Ma la trevigiana non ha ceduto e così è cominciata la persecuzione. «Una volta – rivela Martani – Fandaj le era entrato in casa: aveva scavalcato la recinzione ma non aveva avuto un comportamento violento contro di lei. Il fatto più grave è accaduto nell’ambito di un avvicinamento al supermercato, confermato da un collega della ragazza, quando lui l’ha spinta e le ha detto: “Ti ammazzo”. La donna ha sopportato i ricatti per un certo di lasso di tempo, anche abbastanza lungo, nel tentativo di tenere celata la relazione extraconiugale. Poi a un certo punto il compagno se n’è accorto e ha deciso di sostenerla nella querela».


L’IPOTESI DI REATO
Dunque i due gesti molesti e minatori sono stati descritti nella denuncia dello scorso 26 ottobre per stalking, ipotesi di reato contestabile nel momento in cui quelle «condotte reiterate» causano alla vittima «un perdurante e grave stato di ansia o di paura», «un fondato timore per l’incolumità propria», o la costringono «ad alterare le proprie abitudini di vita». Una condotta da “Codice Rosso”, per cui la querela è stata presa in carico dal pubblico ministero di turno, che ha assunto un provvedimento di immediata urgenza, disponendo già l’indomani la perquisizione domiciliare che è stata effettuata in quello stesso 27 ottobre. Nell’occasione sono stati sequestrati tutti i telefonini del 41enne. «Fandaj – riferisce Martani – ha dichiarato che nel cellulare c’erano i video che lui utilizzava per ricattare la donna. Da quel momento in poi non ci sono più stati episodi». Nel frattempo, in base all’organizzazione dell’ufficio giudiziario, il caso è stato trasmesso al pm del gruppo specializzato “Fasce deboli e violenza di genere”, il quale ha reputato che la situazione non imponesse una immediata richiesta di misura cautelare. «Il magistrato – specifica Martani – ha ritenuto di approfondire gli atti di indagine, chiedendo i tabulati del telefono di Bujar perché i messaggi che mandava erano stati cancellati da Vanessa. Bisognava capire quanti erano i messaggi. Per quasi due mesi non ci sono stati altri episodi allarmanti. Quindi la valutazione di non urgenza sembrava corretta ma alla luce di quello che è successo si è rivelata infondata». 


LE MISURE
In base alla legge, il pubblico ministero avrebbe potuto chiedere una misura restrittiva, quale il divieto di avvicinamento. «C’erano i presupposti secondo me – sottolinea il procuratore – però il magistrato ha ritenuto di approfondire i tabulati.
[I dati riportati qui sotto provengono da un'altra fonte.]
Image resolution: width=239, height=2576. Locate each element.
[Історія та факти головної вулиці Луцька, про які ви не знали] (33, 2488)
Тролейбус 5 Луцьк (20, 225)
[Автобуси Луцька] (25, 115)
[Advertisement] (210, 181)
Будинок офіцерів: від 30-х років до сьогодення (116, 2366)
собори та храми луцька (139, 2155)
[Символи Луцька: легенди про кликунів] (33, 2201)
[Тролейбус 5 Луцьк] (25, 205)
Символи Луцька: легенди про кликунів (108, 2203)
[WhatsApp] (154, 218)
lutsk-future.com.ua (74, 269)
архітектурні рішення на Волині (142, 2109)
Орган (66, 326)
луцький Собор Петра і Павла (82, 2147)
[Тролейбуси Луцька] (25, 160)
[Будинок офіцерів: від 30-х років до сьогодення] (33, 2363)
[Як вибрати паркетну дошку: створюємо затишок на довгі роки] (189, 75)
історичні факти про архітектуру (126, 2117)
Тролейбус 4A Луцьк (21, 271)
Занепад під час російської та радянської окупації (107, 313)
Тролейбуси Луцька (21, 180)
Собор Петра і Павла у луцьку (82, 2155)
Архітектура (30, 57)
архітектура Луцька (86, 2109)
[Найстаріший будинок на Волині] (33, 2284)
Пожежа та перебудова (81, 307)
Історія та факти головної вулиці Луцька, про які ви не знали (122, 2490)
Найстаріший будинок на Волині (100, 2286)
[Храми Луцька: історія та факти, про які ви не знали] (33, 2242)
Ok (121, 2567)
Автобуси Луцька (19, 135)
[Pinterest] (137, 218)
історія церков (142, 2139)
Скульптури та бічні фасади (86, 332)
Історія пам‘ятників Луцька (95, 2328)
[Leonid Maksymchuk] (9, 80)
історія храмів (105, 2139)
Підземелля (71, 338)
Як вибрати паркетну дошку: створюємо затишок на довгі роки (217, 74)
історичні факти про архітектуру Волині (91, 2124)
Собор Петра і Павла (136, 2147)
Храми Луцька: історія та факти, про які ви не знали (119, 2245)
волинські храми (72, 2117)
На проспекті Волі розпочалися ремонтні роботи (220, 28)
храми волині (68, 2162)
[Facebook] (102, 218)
Quindi non c’è stata una intempestività di trattazione del caso, ma forse c’è stata un’inadeguatezza nella valutazione delle esigenze cautelari e in particolare della loro urgenza. Tuttavia c’è da dire che, di fronte a una volontà così feroce e determinata di omicidio, commesso in una ventina di minuti, non so fino a che punto questa misura l’avrebbe potuta impedire. L’unica soluzione sarebbe stata la custodia in carcere, per la quale però non c’erano assolutamente i presupposti, perché Bujar almeno in Italia non aveva alcun tipo di precedente, né di tipo indiziario né a livello di denuncia, men che meno per reati di violenza. Lui era un incensurato e gli episodi non erano sufficienti a costituire un pericolo per l’incolumità di lei». 
Detta in altri termini: «Non c’erano segnali univoci sul pericolo gravissimo di vita». Nemmeno sapendo che Fandaj si era introdotto nella proprietà della 26enne e all’Eurospin l’aveva minacciata di morte? «Con uno stalker – risponde il capo della Procura di Treviso – la minaccia “ti uccido” c’è quasi sempre: non basterebbero le carceri per rinchiudere tutti quelli che dicono quelle parole. Ad ogni modo in questo caso i presupposti normativi non c’erano. E ribadisco che il divieto di avvicinamento purtroppo non c’è stato, ma non sapremo mai se questa misura sarebbe bastata o meno, di fronte a un’irruzione così fulminea. Alle donne comunque dico di denunciare lo stesso. Quanto successo sarà uno stimolo a essere ancora più attenti e ancora più tempestivi in futuro».